MPR Gelar Sarasehan Nasional Obligasi Daerah di Palembang, Dorong Kemandirian Fiskal Pemda

- MPR RI menggelar Sarasehan Nasional di Palembang untuk membahas obligasi daerah sebagai instrumen pembiayaan pembangunan dan investasi publik, dihadiri pejabat pusat, regulator OJK, akademisi, dan perbankan daerah.
- Forum ini dilatarbelakangi tingginya ketergantungan APBD terhadap dana transfer pusat, sementara daerah dituntut semakin mandiri dalam membiayai pembangunan.
- Keynote speech disampaikan Anggota BPK RI Bobby Adhityo Rizaldi, beberapa kepala daerah Sumatera Selatan turut hadir dalam acara yang juga disiarkan secara live streaming.
, Palembang – Palembang menjadi tuan rumah Sarasehan Nasional yang diinisiasi MPR RI pada Selasa (19/5/2026). Forum bertema “Obligasi Daerah sebagai Salah Satu Alternatif Pembiayaan Daerah dan Instrumen Investasi Publik” itu berlangsung di Aston Palembang Hotel & Conference Centre, mengumpulkan sejumlah nama dari pemerintah pusat, regulator keuangan, akademisi, hingga perbankan daerah.
Sarasehan ini bukan sekadar forum seremonial.
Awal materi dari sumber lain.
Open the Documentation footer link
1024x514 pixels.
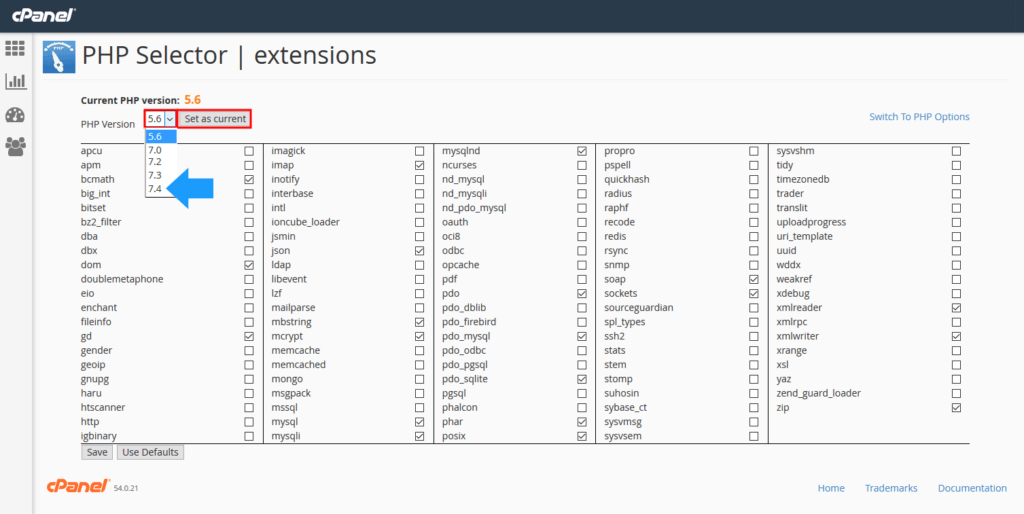click(972, 488)
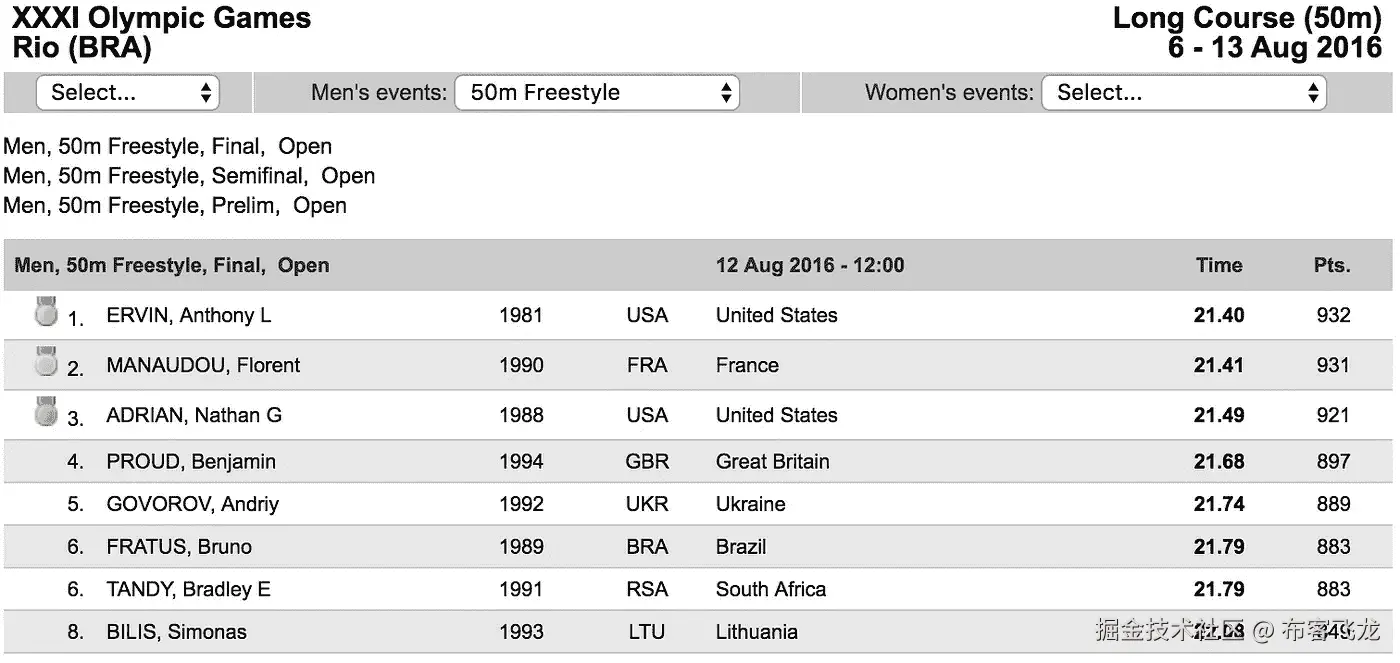
Task: View Men 50m Freestyle Prelim results
Action: coord(175,206)
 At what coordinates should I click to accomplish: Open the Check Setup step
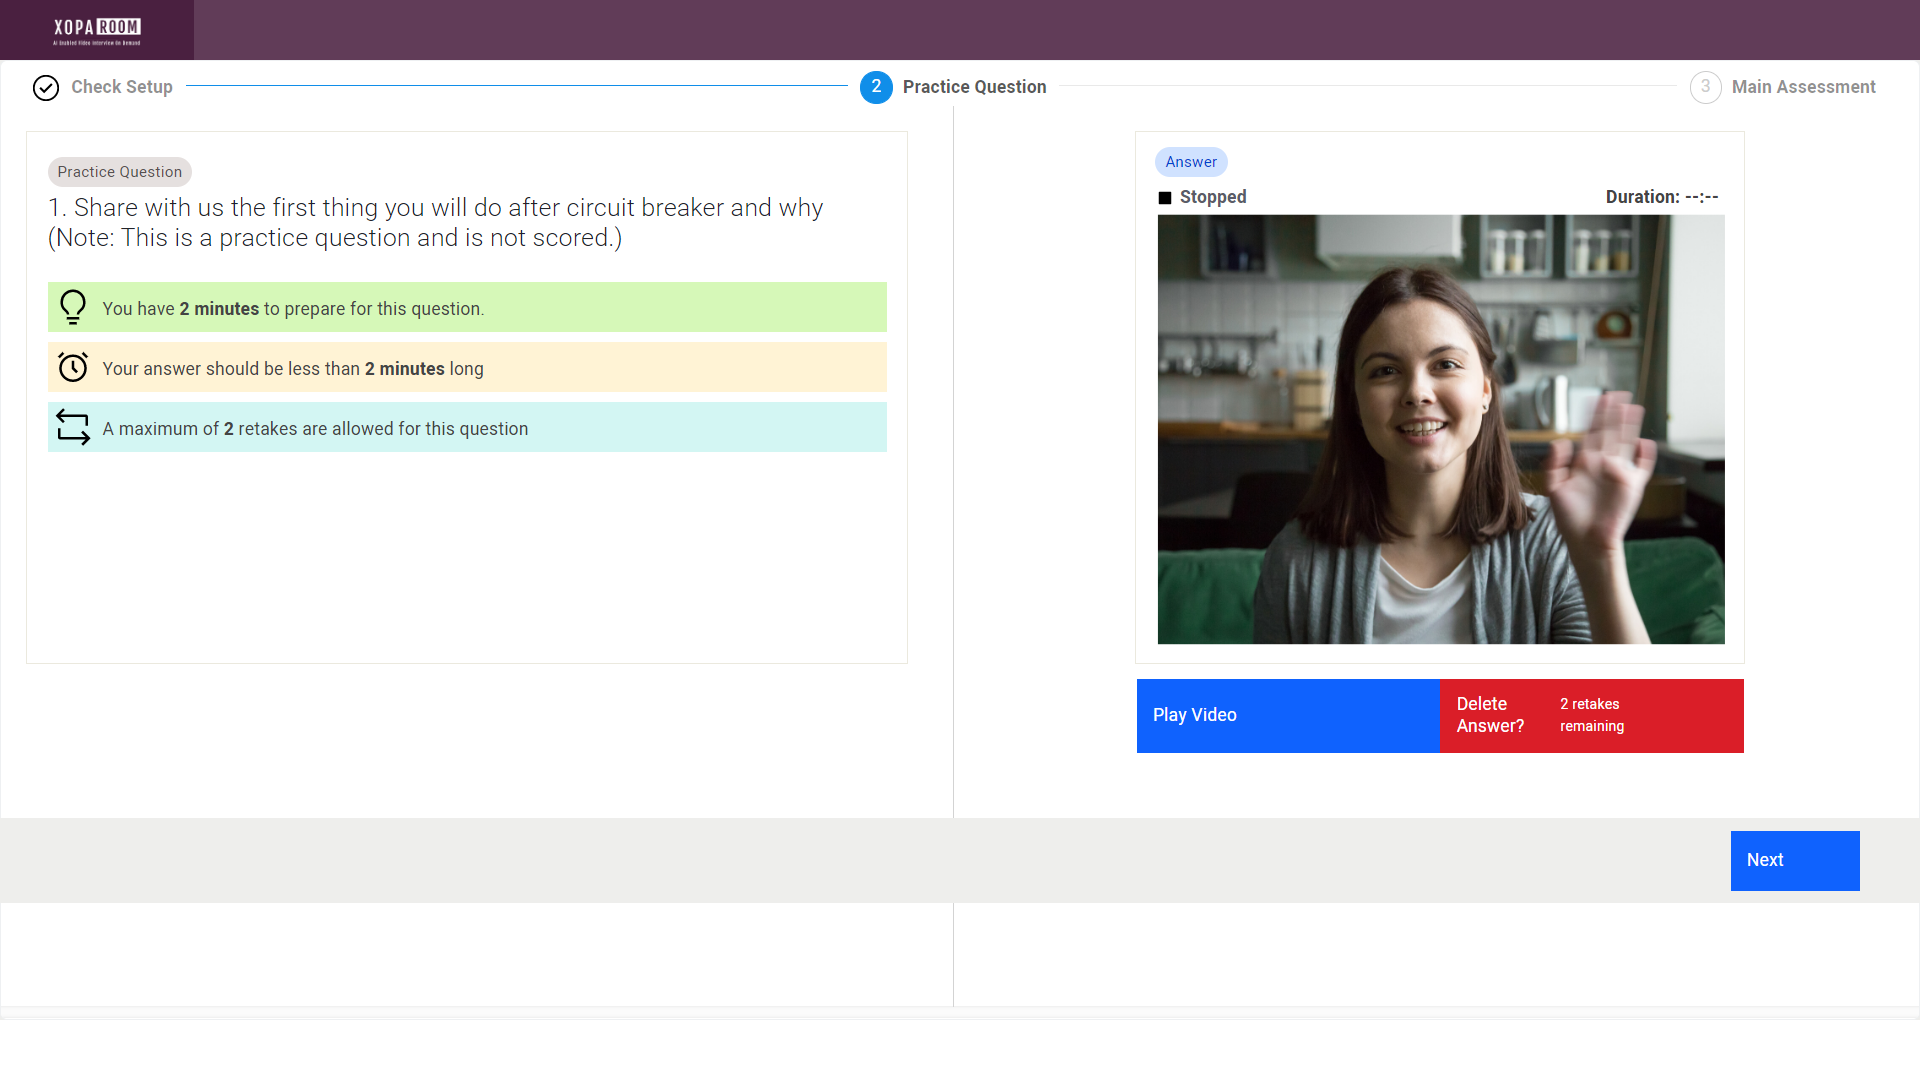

Di baliknya ada persoalan lama yang belum tuntas, sebagian besar pemerintah daerah masih sangat bergantung pada kucuran dana transfer dari pusat, mulai dari Dana Alokasi Umum, Dana Alokasi Khusus, hingga Dana Bagi Hasil. Sementara tuntutan untuk membiayai pembangunan secara mandiri terus meningkat dari tahun ke tahun.
Keynote speech dibawakan oleh Anggota BPK RI Bobby Adhityo Rizaldi. Sejumlah pembicara lain juga hadir, di antaranya Ketua Fraksi Partai Golkar MPR RI Melchias Markus Mekeng, Dirjen Bina Keuangan Daerah Kemendagri Agus Fathoni, serta Ketua Program Studi Doktor Ilmu Ekonomi Universitas Sriwijaya Prof. Didik Susetyo.
Dari sisi regulator pasar modal, hadir Kepala Departemen Penilaian Emiten, Perusahaan Publik, dan Perizinan Derivatif Keuangan dan Bursa Karbon OJK I Made Bagus Tirthayatra. Direktur Keuangan dan Treasury Bank NTT Heru Helbianto turut mengisi sesi diskusi, mewakili perspektif perbankan daerah. Beberapa kepala daerah dari wilayah Sumatera Selatan juga tampak hadir di dalam ruangan.
Obligasi daerah disebut sebagai salah satu instrumen yang bisa memperkuat kapasitas fiskal pemda sekaligus membuka ruang bagi masyarakat dan lembaga keuangan untuk ikut berpartisipasi dalam pembiayaan pembangunan. Ini bukan skema baru secara konsep, tetapi implementasinya di Indonesia masih sangat terbatas.
Yang menarik justru dari komposisi pesertanya. Menghadirkan BPK, OJK, Kemendagri, akademisi, dan perbankan dalam satu meja diskusi mengisyaratkan bahwa hambatan obligasi daerah bukan semata soal regulasi, melainkan juga soal kapasitas, kepercayaan, dan ekosistem yang belum sepenuhnya siap.
Forum ini dimoderatori oleh Aline Wiratmaja dan disiarkan secara langsung melalui platform detik.com.